When I built Astra Docs Chat
, the overview post described the stack in one paragraph: Hugo page on the front, Langflow and Astra DB behind it. The piece that makes that safe for a public site is small and easy to skip over: a Cloudflare Pages Function at /api/astra-chat that proxies chat requests to a private Langflow instance.
This post is that piece in detail: why the browser never talks to Langflow directly, what the proxy validates, how streaming is translated, and how to check that secrets stay server-side.
If you have not read the parent post yet, start here: Building Astra Docs Chat .
Try the live chat: Astra Docs Chat
The problem ¶
Langflow exposes a run API. Calling it requires an x-api-key header and knowledge of your instance URL. Putting either of those in static JavaScript would expose them to every visitor.
The usual Langflow embed widget sidesteps this by running inside Langflow’s own origin or by baking credentials into a hosted config: fine for internal tools, not what I wanted for a public Hugo page.
The pattern I already used on Document Analyzer applies here too: the browser only talks to my domain. Everything sensitive stays in Cloudflare secrets and runs at request time on the edge.
Browser → jamieede.com/api/astra-chat → Langflow (private)
↑ secrets live here
Same-origin requests also avoid CORS headaches. Langflow’s CORS settings become belt-and-braces; the visitor never crosses origins.
Where the proxy lives ¶
Pages Functions sit beside the Hugo public/ output. One file handles the route:
jamieedecom/
└── functions/
└── api/
└── astra-chat.js → POST /api/astra-chat
Deploy is unchanged: hugo build then wrangler pages deploy public. The function ships with the static site: no separate Worker repo.
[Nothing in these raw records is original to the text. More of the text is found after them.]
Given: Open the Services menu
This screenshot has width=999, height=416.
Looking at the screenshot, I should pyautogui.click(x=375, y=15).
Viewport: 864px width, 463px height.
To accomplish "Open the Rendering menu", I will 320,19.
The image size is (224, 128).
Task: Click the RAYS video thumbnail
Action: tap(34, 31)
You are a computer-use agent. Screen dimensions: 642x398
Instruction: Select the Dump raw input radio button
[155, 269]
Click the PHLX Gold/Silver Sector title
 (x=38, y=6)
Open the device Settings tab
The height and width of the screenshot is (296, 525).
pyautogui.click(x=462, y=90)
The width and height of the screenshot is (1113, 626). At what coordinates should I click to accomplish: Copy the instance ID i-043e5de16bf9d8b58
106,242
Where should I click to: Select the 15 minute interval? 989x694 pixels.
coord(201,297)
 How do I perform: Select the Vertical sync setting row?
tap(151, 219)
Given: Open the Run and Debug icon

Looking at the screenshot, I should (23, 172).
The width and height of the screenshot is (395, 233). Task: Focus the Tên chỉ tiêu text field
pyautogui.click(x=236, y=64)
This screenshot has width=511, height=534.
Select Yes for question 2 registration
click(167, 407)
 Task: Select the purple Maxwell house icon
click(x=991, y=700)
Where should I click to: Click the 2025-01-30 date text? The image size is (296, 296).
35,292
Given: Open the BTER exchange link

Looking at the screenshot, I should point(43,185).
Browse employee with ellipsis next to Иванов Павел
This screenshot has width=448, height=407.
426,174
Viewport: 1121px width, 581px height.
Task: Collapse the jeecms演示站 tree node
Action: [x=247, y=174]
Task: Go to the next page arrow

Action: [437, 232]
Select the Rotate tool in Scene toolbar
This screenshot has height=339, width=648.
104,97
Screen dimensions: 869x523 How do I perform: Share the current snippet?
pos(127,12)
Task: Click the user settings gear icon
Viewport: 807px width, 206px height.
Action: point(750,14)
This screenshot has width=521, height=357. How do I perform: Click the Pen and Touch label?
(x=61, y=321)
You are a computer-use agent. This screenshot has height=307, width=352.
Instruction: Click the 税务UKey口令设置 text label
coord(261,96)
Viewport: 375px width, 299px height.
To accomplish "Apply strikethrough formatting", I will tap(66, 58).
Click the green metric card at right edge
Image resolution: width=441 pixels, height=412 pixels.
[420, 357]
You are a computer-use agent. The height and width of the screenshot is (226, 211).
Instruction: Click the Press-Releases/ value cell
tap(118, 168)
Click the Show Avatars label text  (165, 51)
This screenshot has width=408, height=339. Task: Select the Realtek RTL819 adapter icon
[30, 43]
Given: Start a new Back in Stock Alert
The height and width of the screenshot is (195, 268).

Secrets, not config files ¶
Two environment variables, set as Cloudflare Pages secrets:
| Variable | Purpose |
|---|---|
LANGFLOW_URL |
Base URL of the private Langflow instance (no trailing slash) |
LANGFLOW_API_KEY |
API key Langflow expects on /api/v1/run/... |
Set them once per project:
wrangler pages secret put LANGFLOW_URL --project-name jamieedecom
wrangler pages secret put LANGFLOW_API_KEY --project-name jamieedecom
If either is missing at runtime, the function returns 502 Chat service unavailable: generic on purpose, no hint about which secret is wrong.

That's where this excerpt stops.